Can you think of an example of an effective working group? I can: a disaster rescue and recovery team. These are groups of men and women who, in the aftermath of a catastrophe, work to rescue the victims and to prevent subsequent loss of life. They are composed of specialists, like engineers, medics, electricians, and dog handlers.
In the case of major disasters, such teams are brought in from several different countries. Some of them might never have worked together before. Yet the operation runs effectively. If teamwork is possible in such a hastily assembled group, under intense time and performance pressure, in inhospitable working conditions, and among people who might not even have met before. Why can it sometimes seem so difficult in the typical corporate environment?
Skill Redundancy
One advantage rescue and recovery team members have over their corporate counterparts is their professional diversity. There is very little overlap in their domains of competence and, so, very few redundant skills. When the team encounters a problem, the person whose skill set most appropriately matches the task takes charge; the hierarchy is unimportant. Compare this with the corporate environment, where the level of skill redundancy is usually much higher. It is likely to be less obvious who should be charged with the task. Even when it is obvious, the hierarchy often plays a more important role than the skill set of any individual.

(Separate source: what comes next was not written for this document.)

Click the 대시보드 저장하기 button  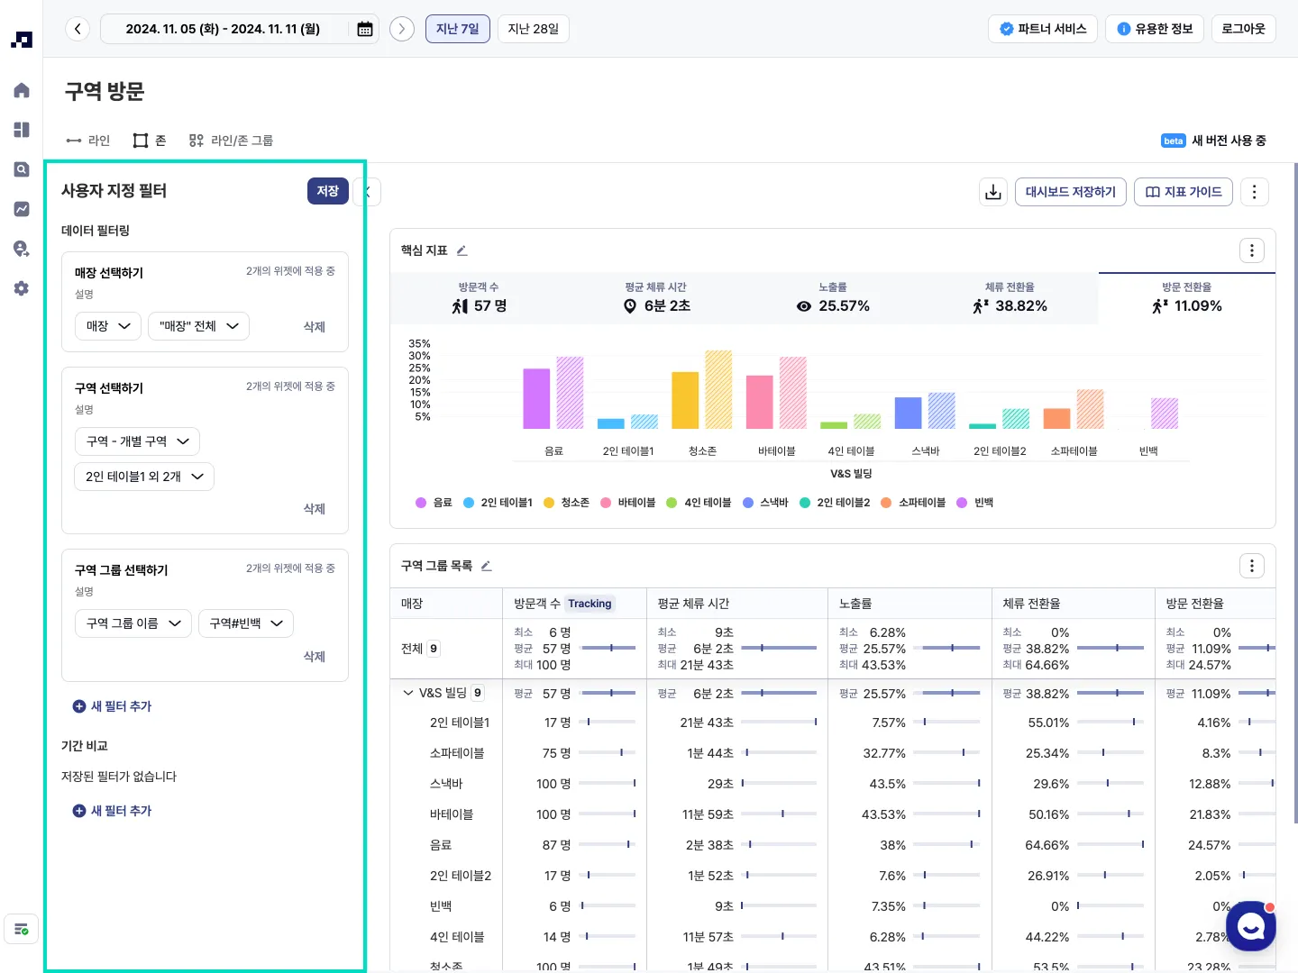click(1070, 192)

Clear, Time-Limited Objectives
Lives depend on the effectiveness of the rescue and recovery team, and they know it. They need to make the right decisions immediately. Nobody squanders time thinking about the disaster site they might be working on next month or next year. They seek to optimise outcomes only on the task at hand. In the corporate environment, the objectives are more opaque. There might be several, non-complementary objectives, meaning that not everyone in the team is seeking to optimise the same goal at the same time. Often team members might seek to optimise objectives that are unrelated to the task at hand. For example, they might make decisions that improve the chances of success in a subsequent endeavour, or act in a way that justifies decisions made in a previous task.
Social Motives
Imagine a situation where a medic is treating an earthquake victim whose leg has been trapped by a fallen concrete beam. The medic fears that if circulation isn’t swiftly restored to the trapped limb, the victim might lose it altogether, and so recommends bringing in the heavy moving equipment. The structural engineer vetoes the decision: if the concrete beam is moved, the whole building might come down. In such a case, the medic won’t think the engineer is saying this because he doesn’t like her, or is trying to undermine her authority, or make her look bad in front of her boss. Yet, precisely such preoccupations bedevil exchanges in a corporate environment.
The corporate ‘engineer’, for instance, is sometimes willing to let the building collapse rather than risk any potential conflict with the corporate ‘medic’, and the ‘medic’ often thanks him for it.

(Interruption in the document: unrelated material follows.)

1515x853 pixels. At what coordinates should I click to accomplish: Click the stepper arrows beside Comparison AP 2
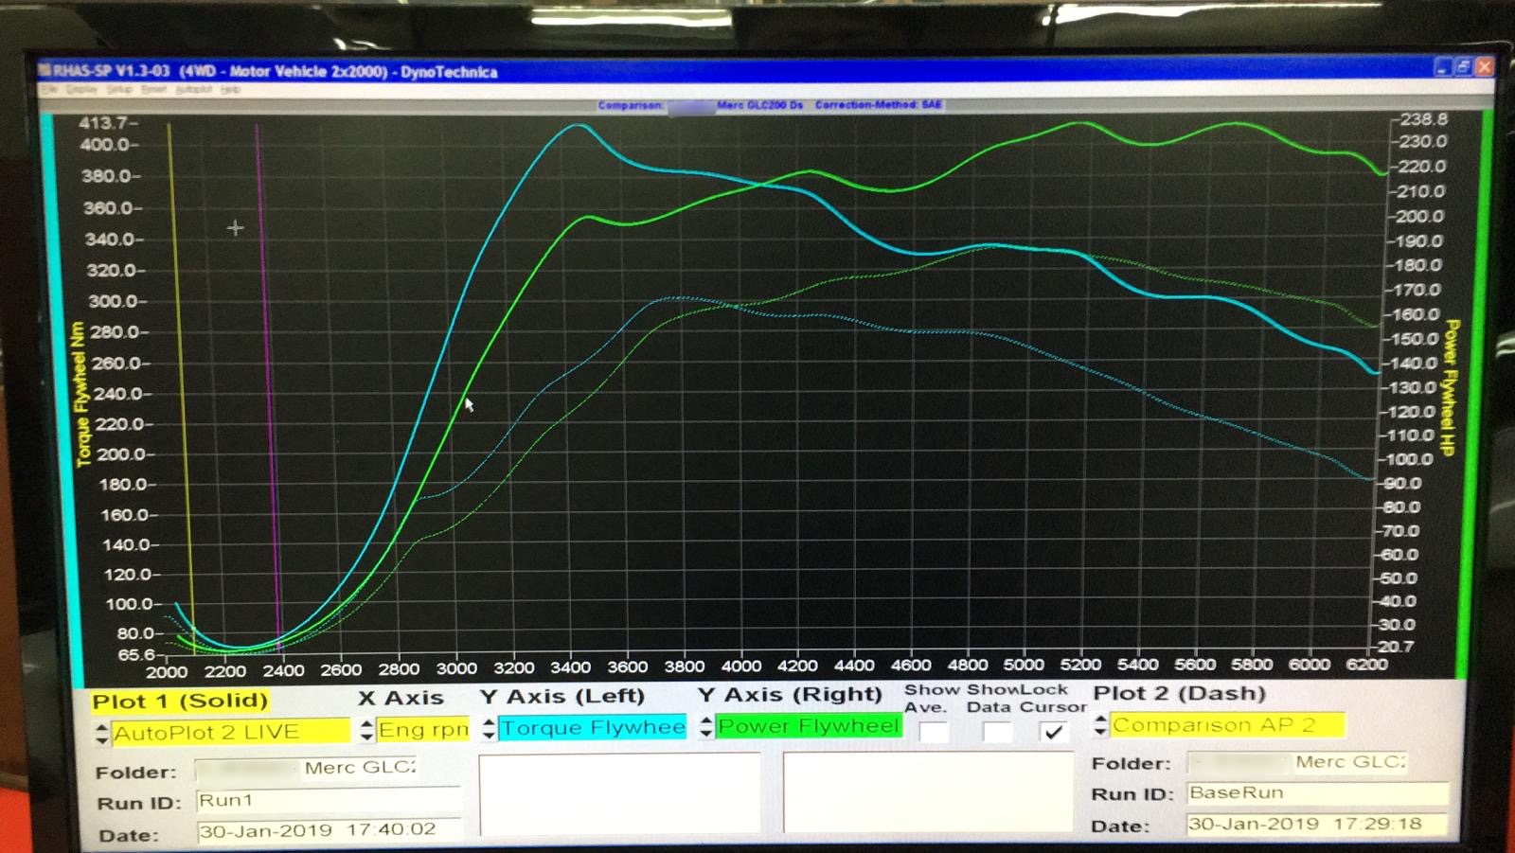[x=1100, y=725]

Human beings are intensely social creatures. We constantly seek a sense of belonging to social groups and crave the recognition and approval of those around us. This social motive exists whether we are in a domestic setting or in a professional one. The consequence is that before saying or doing anything in a group setting, people will first evaluate its likely impact on their group membership and status. Actions and comments considered likely to win widespread approval are preferred; those that might result in disapproval or, worse, in social rejection, are self-censored. These social preferences are not always congruent with the organisational objectives.
The same social motive applies to rescue and recovery teams as it does to corporate decision-makers, the only difference is how each perceives the path to social status. For the former, thanks to the limited skills overlap and the time-limited objectives, doing the best possible job, right now, is the only route to social recognition. The medic gives status to whichever engineer helps her to save lives, even the ones who over-rule her decisions.
In rescue and recovery teams, there is an alignment between the social objective and the organisational objective, and this makes those teams effective. Such an alignment is often missing in a business setting. The corporate ‘engineer’, for instance, is sometimes willing to let the building collapse rather than risk any potential conflict with the corporate ‘medic’, and the ‘medic’ often thanks him for it.
The Challenge for Organisations
As the social motive cannot be turned off, the challenge for businesses is to align the social objectives with the organisational ones. This re-alignment means clarifying goals and responsibilities so that even in an environment of high skill redundancy, everyone knows who must be charged with which task, and the benchmarks for success.
Corporate leaders must also become more adept at rewarding people socially for doing things the organisation wants. People desire a sense of belonging, recognition, approval and social status. These rewards are within the power of all organisations to grant.